Wednesday, February 4, 2009

Hero on the Hudson



By now I'm sure you're all very much aware of US Airways Flight 1549, which was attacked by a vicious flock of birds and forced to make a crash landing in the Hudson river. You've read all the reports, seen the interviews with passengers and learned all about pilot Chesley "Sully" Sullenberger. You might even know that the entire flight crew received the Master's Medal of the Guild of Air Pilots and Air Navigators because "This emergency ditching and evacuation, with the loss of no lives, is a heroic and unique aviation achievement."

Personally, I'd like to think performing an emergency landing that didn't result in anyone dying wasn't a "unique" achievement - maybe pilots could try not killing anyone more often? But I'm not here to write about that. I'm here to tell you all about Hero on the Hudson.



It's a very, very straightforward game. You take on the role of Captain Sullenberger just as the engines have cut out. As the plane hurtles towards the Hudson, it's up to you to keep it level by pressing the left and right arrow keys.

As you get nearer and nearer to the earth, this becomes more difficult, but liberal button mashing will usually keep you right.



Keep the plane level and you'll make a safe crash landing. People will congratulate you, the passengers will climb out onto the wings and applaud you, and NBC will plaster your face across their news reports for the next week.

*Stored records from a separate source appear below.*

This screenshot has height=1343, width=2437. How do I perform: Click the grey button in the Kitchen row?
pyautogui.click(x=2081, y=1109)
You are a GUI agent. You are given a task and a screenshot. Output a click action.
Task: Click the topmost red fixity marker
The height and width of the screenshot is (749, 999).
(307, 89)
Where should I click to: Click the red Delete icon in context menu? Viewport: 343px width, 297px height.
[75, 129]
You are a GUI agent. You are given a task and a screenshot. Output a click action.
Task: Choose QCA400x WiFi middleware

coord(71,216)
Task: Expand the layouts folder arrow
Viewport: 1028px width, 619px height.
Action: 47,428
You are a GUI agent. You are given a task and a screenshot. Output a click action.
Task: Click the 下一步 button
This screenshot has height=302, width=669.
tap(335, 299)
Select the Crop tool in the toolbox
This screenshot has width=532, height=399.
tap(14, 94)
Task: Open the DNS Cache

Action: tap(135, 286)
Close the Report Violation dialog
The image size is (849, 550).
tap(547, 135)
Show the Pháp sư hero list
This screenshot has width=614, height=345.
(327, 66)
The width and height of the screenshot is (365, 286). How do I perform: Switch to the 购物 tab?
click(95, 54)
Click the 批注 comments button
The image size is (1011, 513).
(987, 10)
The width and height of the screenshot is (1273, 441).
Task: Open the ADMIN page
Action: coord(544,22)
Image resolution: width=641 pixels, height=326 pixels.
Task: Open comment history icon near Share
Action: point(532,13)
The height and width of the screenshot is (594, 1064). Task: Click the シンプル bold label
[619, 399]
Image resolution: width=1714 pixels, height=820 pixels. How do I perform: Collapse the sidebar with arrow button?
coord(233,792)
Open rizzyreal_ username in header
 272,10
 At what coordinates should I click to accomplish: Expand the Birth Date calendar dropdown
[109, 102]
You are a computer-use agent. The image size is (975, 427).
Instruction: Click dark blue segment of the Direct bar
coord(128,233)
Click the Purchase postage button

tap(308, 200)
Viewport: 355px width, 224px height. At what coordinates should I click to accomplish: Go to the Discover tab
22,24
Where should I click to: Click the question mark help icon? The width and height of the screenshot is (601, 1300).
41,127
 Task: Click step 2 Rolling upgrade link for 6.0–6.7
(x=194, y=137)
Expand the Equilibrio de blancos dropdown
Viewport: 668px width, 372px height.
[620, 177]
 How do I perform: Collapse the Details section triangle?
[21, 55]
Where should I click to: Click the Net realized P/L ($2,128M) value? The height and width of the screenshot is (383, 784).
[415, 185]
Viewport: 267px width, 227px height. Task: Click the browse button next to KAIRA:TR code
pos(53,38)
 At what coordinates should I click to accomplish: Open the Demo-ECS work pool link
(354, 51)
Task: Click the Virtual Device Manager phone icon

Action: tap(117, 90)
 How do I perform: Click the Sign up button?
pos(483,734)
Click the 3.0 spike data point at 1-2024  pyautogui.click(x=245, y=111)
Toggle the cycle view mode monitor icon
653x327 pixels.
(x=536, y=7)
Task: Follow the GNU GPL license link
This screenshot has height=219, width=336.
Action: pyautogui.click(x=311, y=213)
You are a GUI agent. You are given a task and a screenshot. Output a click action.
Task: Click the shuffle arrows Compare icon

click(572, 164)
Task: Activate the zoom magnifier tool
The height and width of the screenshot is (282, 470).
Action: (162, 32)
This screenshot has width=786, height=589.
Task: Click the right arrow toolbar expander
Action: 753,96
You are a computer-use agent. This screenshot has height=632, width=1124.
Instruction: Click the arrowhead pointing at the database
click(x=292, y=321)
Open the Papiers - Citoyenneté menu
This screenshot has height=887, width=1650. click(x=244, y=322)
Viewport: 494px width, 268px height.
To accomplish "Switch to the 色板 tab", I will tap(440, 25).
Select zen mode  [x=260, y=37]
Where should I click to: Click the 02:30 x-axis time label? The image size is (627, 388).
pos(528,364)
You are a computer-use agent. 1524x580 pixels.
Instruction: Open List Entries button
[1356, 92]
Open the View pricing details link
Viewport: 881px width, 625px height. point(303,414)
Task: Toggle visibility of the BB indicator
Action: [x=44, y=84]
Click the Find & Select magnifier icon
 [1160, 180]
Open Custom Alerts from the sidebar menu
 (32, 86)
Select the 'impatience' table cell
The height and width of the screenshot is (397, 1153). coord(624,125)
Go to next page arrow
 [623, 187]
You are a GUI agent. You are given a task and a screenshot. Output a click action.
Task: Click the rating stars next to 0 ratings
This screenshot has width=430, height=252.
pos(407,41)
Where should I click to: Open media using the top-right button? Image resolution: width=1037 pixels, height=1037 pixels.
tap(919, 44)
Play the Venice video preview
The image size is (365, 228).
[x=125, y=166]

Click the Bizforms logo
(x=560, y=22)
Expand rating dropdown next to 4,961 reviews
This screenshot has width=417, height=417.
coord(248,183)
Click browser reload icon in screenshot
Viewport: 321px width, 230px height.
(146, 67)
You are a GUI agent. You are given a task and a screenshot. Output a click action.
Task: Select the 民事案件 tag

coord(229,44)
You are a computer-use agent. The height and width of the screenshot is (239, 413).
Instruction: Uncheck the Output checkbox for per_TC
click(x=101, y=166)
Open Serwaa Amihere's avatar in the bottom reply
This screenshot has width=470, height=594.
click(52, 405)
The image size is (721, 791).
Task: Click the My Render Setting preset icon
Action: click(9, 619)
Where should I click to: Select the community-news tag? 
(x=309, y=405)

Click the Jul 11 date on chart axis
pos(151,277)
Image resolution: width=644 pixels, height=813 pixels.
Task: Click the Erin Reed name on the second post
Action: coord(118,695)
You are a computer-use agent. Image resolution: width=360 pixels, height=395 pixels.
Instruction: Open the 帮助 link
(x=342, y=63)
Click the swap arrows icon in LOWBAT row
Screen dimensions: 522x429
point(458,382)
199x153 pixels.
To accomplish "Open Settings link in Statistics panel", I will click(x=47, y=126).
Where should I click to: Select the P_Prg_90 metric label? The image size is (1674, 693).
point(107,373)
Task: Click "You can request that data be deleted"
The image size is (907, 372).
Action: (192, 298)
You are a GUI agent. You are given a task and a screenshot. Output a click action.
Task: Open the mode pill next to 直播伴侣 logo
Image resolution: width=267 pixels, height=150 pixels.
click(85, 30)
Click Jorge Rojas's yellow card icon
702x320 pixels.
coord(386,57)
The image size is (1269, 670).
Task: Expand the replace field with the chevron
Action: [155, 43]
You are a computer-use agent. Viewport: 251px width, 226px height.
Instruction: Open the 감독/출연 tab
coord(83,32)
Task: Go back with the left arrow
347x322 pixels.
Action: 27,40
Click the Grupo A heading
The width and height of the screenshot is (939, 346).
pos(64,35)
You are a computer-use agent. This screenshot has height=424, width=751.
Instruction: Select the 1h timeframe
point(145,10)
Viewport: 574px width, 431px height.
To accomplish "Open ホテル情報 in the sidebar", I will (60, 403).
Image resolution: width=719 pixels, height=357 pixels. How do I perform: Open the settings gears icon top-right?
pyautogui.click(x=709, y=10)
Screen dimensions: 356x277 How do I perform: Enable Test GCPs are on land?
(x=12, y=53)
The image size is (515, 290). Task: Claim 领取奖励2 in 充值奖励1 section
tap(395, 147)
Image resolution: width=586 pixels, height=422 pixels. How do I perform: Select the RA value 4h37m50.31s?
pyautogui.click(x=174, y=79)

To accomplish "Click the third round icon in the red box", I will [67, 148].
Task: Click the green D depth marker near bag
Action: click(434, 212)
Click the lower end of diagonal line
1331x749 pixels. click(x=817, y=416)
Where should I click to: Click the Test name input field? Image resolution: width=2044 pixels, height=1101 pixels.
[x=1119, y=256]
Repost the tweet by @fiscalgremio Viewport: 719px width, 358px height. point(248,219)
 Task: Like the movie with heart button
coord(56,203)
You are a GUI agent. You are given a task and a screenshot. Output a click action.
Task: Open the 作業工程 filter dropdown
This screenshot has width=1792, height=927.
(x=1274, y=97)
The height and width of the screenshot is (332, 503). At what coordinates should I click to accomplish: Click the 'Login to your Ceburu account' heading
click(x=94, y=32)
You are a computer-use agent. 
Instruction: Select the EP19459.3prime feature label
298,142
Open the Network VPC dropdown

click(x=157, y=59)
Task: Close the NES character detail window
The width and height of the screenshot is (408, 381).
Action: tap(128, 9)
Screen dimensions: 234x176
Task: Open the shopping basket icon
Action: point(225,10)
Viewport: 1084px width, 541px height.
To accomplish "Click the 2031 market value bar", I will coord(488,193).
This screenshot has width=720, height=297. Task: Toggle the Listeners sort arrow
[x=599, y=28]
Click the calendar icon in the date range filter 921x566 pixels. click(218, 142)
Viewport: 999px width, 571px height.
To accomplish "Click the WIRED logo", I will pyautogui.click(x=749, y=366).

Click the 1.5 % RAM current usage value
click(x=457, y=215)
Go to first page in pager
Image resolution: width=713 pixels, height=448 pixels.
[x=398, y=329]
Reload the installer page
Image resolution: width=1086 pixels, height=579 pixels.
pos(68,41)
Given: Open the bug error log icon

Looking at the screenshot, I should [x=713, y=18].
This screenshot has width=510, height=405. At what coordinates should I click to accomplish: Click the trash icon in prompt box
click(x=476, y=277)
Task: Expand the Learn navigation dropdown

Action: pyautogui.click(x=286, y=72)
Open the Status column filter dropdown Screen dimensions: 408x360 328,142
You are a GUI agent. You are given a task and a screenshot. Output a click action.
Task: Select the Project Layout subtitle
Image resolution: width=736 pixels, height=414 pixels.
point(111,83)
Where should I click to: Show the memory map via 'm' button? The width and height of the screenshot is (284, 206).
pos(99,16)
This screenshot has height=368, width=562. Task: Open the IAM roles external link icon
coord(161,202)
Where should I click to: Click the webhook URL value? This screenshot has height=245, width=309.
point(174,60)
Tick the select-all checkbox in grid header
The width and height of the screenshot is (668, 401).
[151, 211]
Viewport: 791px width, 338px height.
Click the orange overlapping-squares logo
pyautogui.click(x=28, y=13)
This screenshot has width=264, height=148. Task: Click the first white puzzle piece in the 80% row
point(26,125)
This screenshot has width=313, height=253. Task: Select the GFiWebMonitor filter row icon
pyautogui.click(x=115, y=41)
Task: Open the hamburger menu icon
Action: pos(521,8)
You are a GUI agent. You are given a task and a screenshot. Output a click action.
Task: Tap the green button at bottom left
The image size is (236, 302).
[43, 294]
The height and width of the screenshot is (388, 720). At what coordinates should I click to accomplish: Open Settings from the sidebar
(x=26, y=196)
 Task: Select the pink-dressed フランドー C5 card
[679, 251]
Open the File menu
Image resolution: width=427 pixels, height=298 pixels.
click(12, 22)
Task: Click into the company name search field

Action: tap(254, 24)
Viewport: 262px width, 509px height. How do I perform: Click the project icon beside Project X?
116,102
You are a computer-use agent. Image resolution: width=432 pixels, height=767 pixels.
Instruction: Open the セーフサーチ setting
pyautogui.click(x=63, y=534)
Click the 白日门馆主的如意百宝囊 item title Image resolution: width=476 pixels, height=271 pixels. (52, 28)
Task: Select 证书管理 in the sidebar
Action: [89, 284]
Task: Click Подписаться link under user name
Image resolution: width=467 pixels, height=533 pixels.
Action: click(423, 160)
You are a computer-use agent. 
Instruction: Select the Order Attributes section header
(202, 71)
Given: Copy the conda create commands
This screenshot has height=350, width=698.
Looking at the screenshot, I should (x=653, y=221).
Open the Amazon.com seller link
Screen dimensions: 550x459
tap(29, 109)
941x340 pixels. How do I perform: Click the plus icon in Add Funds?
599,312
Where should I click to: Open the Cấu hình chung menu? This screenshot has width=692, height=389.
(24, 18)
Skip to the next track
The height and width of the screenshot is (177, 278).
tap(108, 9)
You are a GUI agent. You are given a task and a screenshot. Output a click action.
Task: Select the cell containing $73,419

Fail and, of course, none of those things will happen. You and your plane will simply sink into the mud of the Hudson river (which is surprisingly deep), where you will no doubt disintegrate long before anyone can brave the sewage laden riverbed long enough to pick out your incompetent carcass.

Aaaaand... that's it. I suppose I shouldn't expect more from it - I mean, should I be looking for a second level where Sully tackles gang bangers in the rough streets of Manhattan? It's a single event that is condensed into the simplest game possible, and I know I shouldn't really rag on it for that. But...

But it's just so simplistic! Surely landing a plane into a river is harder than this!



And I'm pretty sure this defies the laws of physics! Shouldn't the wings be breaking off at this point?

The story of Flight 1549 was one of the few happy news items to come along in recent months (well, it's happy if you're not a goose.) It's a story of the best kind of heroism, when a guy who knows his job and knows what to do in an emergency doesn't panic or worry, but stays calm and professional, saving his plane and everyone on it. It deserves more than this!



Sully deserves more than this! It was cooked up quickly in an attempt for the folks at Tasty Play games to look edgy and hip. Well, it's not hip, God damn it! And what the hell does "Tasty Play" mean, anyway? Aww, who cares - I've played games on a website called Booty Arcade, I can deal with Tasty Play.

Regardless, Hero on the Hudson is a poor game. Too short to hold your attention and too boring to be a time waster, it resides in that no man's land of games you'll play once, think, "Well... that was all right" and promptly forget about until someone points it out to you at work and you say, "Yeah, I played that. It's kinda rubbish."

Yep - that particular no man's land.